On parle souvent, très souvent, des peuples autochtones comme de peuples « racines ». Certes, le sens varie d'une personne à l'autre, mais j'ai l'intime conviction que, dans une sémiotique écopsychologique, les mots portent ce que j'appelle un « inconscient sémantique », une profondeur que notre inconscient capte lorsque nous les entendons. Dans ma vision, dire peuples « racines », c'est réduire les peuples autochtones aux seules « forces telluriques », aux forces végétales de l'humus, au système racinaire du vivant. Or, les imaginaires de ces peuples sont aussi reliés à des « forces cosmiques », aériennes. Ces peuples peuvent aussi être appelés des « peuples canopées. »
Le terme « racine » évoque une ancrage profond dans la terre, la continuité avec l’humus et les cycles de la nature, celle qui est à nos pieds et sous nos pieds, mais il peut aussi suggérer une fixité, une attache exclusive au sol. À l’inverse, « canopée » ouvre une autre perspective, celle de la connexion avec le ciel, l’air, la lumière, et l’interdépendance entre la terre et l’espace céleste.

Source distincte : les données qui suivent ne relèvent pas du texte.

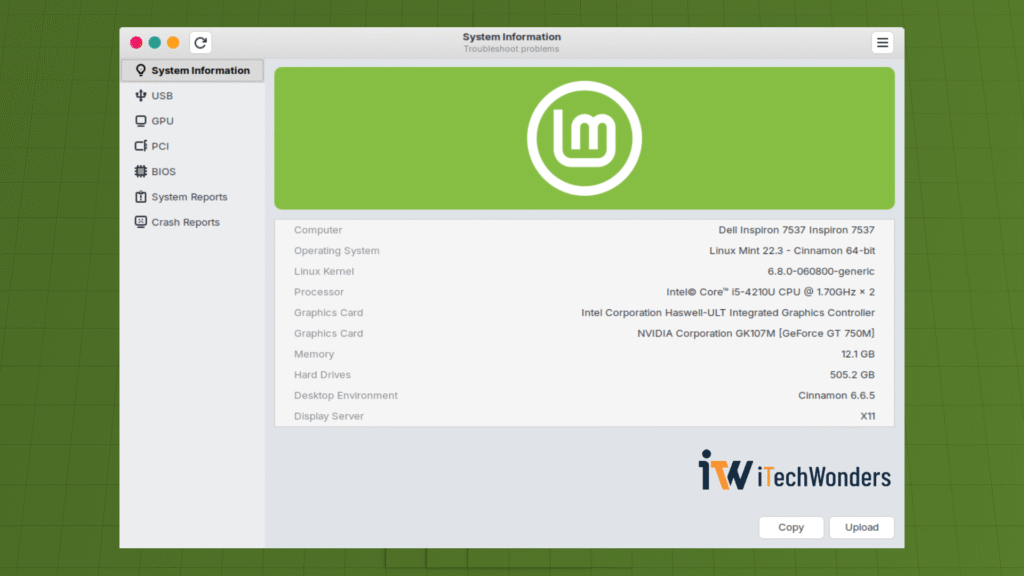Open the GPU section
This screenshot has width=1024, height=576.
pos(162,120)
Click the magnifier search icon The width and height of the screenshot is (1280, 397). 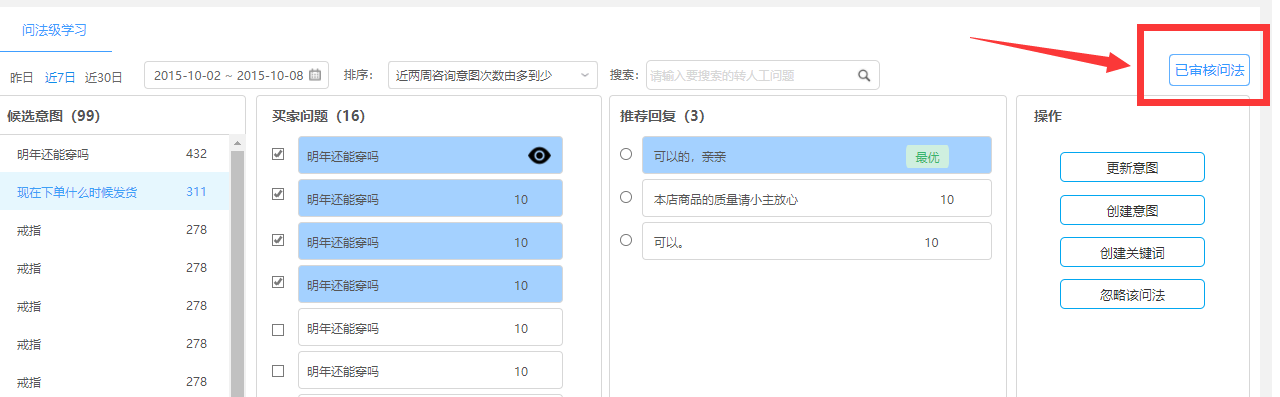pos(864,75)
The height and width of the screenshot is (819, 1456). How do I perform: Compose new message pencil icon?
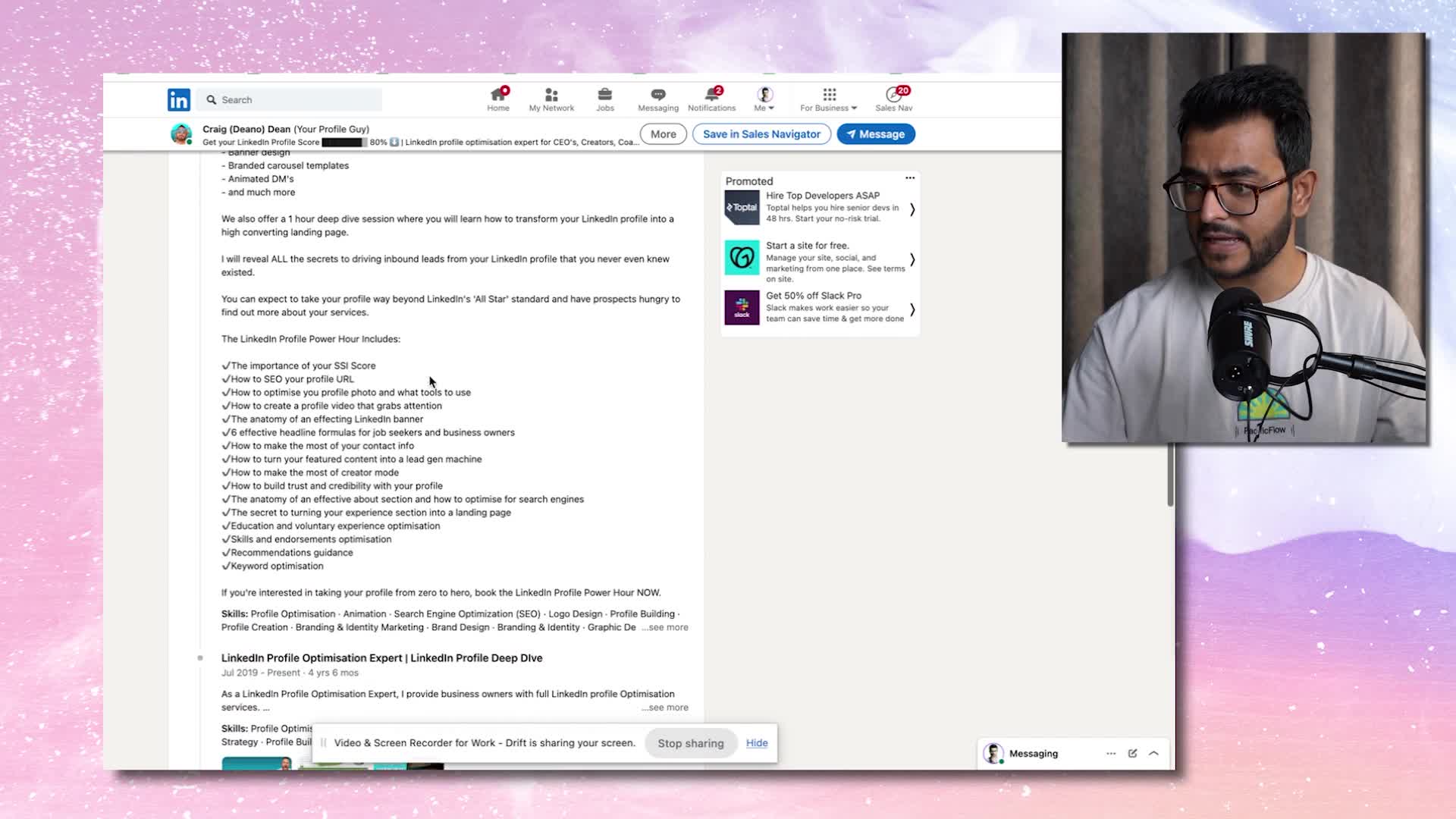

Mais ce mot de « racine » porte aussi en lui, à bas bruit, une vision du temps façonnée par la pensée occidentale : celle d’un temps qui marche droit, linéaire, depuis les brumes d’un « avant » primitif vers la clarté supposée d’une modernité rationnelle. Dans ce récit, les peuples autochtones sont souvent relégués aux marges du devenir, figés dans une enfance de l’humanité, écho d’un monde d’avant l’histoire, d’avant le mouvement. Comme si leur présence n’était que mémoire, jamais puissance d’avenir. Cette temporalité-là est une cage subtile, une manière douce d’effacer le présent vif de ces peuples et la fécondité de leurs songes. Mais les peuples canopées, eux, parlent encore au vent, se déplacent dans le temps comme les étoiles dans le ciel, et soufflent à l’oreille du monde que l’histoire n’est pas une ligne, mais une constellation.
Mon approche écopsychologique essaie de mettre en lumière – pour moi-même - la nécessité d’un langage plus englobant, qui ne cantonne pas les peuples autochtones à une seule dimension du vivant. Peut-être faudrait-il penser à une complémentarité entre ces deux images – peuples racines et peuples canopées – pour rendre justice à la complexité de leurs imaginaires et de leurs rapports au monde. En tout cas, pour l’heure, vive les Peuples Canopées et leurs contribution à la dépollution de nos airs, matériels et symboliques.